By the end of the school day, I was so exhausted that I couldn't think what to do with myself.  I would walk to the bus, and sit there, pressed into a corner, desperate to find even the tiniest space in which I could be safe.  Often, fellow pupils would get on the bus, and stare at me.  That rude Ann who 'refused to speak to them'.  I couldn't talk. It took forever for me to think of how to say words in the right order, at the right time.  The opportunity would be long past, by the time I thought of it.  The effort was huge.  So, silence. They just thought I was rude.  Coming from a family with little money, I'd be in second hand clothing in 'own clothes days', with a basic hair cut. I relied on free school meals for a good bit of the time, and endured the staring that went with that. But I had a hot meal. That was good.

Most teachers didn't know I was even in their class, really.  I didn't speak.  I couldn't.  I would turn up, and sit there, and try to memorise what they were saying and showing me.  Quietly, in the most well-behaved way you could ever imagine.  There were two teachers who saw me.  Actually saw me.  Saw me enough to ask me how I was.   One, a kind class tutor.  She spoke to me, kindly, in year 5.  I will always remember that act of kindness.   And the Head Teacher, who had told me off in front of the entire school for being unwell too often....but then called me into her study and let me have the space to explain how I felt. She apologised to me.  She had no idea that I went from the hell of bullying at school...home to be a young carer to a very ill Mum. All whilst coping with physical health problems of my own.  I got excellent O and A level results.  I took work home, and memorised it for hour after hour.  I loved subjects which were visual, like geography, art, biology.  Things I could imagine in 3-D. I have a very visual form of autism. 
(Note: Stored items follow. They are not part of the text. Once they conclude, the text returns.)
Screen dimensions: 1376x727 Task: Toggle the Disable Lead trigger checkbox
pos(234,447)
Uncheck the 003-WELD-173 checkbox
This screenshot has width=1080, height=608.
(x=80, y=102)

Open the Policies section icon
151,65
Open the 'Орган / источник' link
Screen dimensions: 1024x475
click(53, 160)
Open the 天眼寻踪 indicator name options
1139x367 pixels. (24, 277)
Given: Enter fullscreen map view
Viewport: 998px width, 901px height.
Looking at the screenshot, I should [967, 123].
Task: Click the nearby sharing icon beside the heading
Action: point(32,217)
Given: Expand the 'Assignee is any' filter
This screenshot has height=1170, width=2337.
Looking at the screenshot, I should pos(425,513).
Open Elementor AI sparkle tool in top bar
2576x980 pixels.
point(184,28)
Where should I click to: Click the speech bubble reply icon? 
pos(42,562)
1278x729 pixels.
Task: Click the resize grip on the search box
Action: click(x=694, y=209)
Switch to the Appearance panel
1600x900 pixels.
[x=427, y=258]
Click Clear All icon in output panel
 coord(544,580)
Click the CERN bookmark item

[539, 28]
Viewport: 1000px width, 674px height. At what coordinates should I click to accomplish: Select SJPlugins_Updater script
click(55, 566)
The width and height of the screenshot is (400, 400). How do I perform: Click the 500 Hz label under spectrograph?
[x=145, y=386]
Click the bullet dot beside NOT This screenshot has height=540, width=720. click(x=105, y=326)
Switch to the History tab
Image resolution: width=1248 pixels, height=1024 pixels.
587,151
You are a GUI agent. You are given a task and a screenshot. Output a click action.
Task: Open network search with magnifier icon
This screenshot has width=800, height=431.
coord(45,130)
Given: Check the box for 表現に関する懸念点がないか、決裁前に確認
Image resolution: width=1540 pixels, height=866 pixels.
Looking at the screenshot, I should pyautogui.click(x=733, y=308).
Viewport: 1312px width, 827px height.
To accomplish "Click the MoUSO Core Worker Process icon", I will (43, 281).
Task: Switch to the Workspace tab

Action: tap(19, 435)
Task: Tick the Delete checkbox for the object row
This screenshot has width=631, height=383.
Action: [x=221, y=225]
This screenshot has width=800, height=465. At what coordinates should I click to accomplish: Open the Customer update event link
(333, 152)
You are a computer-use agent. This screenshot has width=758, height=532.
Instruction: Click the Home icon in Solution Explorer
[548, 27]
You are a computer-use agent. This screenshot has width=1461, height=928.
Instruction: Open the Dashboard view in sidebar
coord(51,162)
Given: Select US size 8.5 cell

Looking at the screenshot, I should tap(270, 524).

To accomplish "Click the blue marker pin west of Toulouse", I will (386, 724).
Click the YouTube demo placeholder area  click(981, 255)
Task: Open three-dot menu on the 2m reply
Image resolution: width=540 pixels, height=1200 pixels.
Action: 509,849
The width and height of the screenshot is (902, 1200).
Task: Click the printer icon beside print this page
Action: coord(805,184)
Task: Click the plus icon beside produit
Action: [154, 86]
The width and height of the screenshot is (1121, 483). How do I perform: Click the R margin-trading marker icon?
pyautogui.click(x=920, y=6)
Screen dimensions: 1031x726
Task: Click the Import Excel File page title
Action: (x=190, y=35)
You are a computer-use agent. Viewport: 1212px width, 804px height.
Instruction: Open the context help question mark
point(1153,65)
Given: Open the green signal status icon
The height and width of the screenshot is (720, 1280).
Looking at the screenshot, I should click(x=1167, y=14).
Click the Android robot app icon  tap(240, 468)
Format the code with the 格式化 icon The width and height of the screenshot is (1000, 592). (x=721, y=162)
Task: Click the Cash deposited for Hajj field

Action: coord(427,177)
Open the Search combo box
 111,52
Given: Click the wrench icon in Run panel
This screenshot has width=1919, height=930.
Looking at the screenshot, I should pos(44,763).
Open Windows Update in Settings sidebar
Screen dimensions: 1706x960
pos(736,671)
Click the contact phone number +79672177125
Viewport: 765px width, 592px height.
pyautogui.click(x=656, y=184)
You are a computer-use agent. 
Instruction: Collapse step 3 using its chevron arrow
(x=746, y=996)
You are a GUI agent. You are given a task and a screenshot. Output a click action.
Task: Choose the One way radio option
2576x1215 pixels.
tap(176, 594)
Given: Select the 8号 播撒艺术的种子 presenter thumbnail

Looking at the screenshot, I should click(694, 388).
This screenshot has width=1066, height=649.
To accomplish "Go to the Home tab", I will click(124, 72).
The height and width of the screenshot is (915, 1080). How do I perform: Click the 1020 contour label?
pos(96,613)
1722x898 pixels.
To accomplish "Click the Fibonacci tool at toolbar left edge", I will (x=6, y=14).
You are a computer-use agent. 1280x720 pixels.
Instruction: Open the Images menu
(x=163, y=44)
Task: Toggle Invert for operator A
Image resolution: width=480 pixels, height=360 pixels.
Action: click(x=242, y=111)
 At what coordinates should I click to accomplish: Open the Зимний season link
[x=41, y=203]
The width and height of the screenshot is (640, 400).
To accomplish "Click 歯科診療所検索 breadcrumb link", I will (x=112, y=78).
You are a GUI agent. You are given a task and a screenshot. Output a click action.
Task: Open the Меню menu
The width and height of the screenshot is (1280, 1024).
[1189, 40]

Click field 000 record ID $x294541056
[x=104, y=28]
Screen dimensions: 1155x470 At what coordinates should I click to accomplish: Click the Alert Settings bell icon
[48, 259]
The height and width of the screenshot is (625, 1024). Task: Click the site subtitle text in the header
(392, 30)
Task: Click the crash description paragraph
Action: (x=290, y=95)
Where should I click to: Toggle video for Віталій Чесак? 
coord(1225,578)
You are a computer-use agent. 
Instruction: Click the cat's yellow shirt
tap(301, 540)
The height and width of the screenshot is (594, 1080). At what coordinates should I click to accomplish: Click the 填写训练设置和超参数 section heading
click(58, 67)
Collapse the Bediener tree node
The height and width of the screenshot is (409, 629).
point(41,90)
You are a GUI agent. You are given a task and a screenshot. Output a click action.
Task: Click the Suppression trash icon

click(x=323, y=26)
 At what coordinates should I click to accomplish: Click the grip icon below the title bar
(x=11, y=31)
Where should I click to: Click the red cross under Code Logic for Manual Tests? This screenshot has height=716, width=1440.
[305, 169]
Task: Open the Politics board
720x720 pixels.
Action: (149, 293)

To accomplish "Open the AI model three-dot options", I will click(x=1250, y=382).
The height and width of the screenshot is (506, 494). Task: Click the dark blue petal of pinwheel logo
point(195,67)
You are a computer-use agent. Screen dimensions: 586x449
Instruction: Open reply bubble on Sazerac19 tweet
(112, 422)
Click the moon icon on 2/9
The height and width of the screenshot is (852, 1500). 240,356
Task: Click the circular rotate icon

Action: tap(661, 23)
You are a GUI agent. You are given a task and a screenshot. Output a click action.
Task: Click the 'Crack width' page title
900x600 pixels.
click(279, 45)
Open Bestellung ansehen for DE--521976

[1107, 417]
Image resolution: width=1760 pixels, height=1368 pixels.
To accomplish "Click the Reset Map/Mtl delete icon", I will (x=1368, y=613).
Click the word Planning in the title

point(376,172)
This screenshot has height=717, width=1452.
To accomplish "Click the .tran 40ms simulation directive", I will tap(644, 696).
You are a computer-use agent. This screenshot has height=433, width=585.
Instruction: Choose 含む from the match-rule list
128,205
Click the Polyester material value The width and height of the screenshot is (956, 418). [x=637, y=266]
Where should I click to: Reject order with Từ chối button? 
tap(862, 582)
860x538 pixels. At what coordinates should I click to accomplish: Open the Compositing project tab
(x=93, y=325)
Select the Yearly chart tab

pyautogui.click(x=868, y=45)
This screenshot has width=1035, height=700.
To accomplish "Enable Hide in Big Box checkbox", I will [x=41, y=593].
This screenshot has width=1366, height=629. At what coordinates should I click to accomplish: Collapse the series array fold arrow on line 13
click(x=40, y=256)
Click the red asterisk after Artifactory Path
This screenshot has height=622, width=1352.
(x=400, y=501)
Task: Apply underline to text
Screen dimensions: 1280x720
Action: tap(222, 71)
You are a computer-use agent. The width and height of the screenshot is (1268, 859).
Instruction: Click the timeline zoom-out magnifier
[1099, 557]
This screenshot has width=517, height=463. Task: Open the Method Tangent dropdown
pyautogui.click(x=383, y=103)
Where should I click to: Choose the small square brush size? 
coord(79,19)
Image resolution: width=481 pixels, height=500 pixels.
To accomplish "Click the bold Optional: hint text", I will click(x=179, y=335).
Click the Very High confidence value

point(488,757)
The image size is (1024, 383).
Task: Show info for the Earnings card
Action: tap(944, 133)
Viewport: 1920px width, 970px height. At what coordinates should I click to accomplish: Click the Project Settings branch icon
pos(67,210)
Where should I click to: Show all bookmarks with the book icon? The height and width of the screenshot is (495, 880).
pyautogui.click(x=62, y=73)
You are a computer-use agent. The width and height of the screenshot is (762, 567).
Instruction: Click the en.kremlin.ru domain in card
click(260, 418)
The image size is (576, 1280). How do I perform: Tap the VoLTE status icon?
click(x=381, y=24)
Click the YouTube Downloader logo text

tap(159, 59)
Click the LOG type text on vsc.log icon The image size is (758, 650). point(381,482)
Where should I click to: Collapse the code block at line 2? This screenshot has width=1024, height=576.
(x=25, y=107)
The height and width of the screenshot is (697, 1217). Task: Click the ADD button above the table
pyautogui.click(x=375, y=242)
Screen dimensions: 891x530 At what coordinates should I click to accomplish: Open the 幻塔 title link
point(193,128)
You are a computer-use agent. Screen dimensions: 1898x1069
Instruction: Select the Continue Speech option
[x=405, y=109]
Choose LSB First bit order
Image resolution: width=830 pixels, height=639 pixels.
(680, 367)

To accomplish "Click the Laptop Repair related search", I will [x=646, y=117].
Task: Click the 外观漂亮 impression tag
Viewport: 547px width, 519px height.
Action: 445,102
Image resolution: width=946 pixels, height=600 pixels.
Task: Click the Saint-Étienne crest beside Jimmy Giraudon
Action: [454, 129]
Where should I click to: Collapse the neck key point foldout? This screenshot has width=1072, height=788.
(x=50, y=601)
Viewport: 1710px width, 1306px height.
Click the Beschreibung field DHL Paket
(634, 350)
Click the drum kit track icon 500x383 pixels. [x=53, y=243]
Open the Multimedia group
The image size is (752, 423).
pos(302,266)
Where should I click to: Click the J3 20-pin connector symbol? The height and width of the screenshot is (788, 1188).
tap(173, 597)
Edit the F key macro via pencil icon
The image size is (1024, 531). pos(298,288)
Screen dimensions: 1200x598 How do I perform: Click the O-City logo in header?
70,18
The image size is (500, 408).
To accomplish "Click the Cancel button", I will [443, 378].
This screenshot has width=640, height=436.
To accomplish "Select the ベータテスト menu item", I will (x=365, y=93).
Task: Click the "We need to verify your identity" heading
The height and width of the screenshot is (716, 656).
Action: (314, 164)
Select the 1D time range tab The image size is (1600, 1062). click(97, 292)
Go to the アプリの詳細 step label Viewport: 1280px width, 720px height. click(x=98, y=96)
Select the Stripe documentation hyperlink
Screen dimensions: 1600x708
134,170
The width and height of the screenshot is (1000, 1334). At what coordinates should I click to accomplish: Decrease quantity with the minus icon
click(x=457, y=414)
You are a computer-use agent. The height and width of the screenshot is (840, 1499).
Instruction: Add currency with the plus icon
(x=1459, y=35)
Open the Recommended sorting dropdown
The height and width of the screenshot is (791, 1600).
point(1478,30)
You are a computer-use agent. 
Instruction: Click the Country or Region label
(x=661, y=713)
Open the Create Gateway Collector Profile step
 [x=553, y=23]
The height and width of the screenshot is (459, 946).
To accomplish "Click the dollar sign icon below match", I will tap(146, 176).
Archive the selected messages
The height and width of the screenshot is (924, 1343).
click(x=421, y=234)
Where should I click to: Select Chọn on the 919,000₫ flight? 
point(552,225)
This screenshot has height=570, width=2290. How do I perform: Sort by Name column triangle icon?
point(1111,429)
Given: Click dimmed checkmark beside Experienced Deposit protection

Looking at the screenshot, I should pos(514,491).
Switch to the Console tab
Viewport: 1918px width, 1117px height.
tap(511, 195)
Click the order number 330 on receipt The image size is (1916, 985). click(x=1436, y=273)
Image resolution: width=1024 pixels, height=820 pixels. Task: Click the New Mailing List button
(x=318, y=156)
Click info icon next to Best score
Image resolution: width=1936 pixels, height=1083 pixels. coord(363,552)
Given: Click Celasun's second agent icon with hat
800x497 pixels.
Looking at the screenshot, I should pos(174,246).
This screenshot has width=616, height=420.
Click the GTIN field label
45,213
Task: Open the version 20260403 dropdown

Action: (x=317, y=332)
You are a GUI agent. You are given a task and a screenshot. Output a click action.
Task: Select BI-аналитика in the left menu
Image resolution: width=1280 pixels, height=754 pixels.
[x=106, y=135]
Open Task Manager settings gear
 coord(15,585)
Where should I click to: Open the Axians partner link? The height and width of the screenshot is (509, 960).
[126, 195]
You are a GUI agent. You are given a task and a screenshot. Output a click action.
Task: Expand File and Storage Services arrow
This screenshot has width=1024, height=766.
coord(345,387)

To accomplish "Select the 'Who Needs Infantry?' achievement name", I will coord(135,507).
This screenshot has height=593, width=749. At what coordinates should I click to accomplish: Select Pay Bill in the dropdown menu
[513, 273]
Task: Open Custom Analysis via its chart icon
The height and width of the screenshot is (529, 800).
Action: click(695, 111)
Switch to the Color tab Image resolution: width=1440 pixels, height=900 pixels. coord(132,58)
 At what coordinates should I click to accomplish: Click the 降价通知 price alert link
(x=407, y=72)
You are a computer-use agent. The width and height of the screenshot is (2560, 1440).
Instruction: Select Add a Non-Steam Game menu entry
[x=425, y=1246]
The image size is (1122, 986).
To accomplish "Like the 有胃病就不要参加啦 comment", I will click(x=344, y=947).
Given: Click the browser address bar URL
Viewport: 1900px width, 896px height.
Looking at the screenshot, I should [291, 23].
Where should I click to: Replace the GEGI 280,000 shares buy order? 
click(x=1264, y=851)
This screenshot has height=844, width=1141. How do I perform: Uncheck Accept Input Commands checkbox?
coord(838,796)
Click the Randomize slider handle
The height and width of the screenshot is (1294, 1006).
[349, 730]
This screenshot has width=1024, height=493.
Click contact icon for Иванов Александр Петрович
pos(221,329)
The pressure on me was relentless.  By age 17, I had developed severe anxiety and panic attacks.  I'd developed food phobias and full-on OCD.  People didn't know.  I had no way to even explain.  My couple of friends didn't know either.  I couldn't say.  I once went to my GP to ask for help.  She told me to pull myself together and stop worrying my family.  No-one knew I was autistic. 



I lived next to a Priest.  He never spoke to me.  I was the 'rude girl' from next door. I was glad of God, though.  I couldn't hear God myself, but I had pictures that showed that God cared about me and loved me.  In the darkest moments, that was what kept me going.  That, and simple structured services each day at school, where I could learn about God from the Head Teacher.  That chance for schools to teach about faith...well, they have no idea how much it can help some pupils.

I wish, with all my heart, for a different world for our wonderful, kind, caring autistic pupils. Whatever their gender, and background.  I wish for a world that didn't hurt.  A world free of bullying. A world where there was always a kind teacher who saw us.   And who asked how we are.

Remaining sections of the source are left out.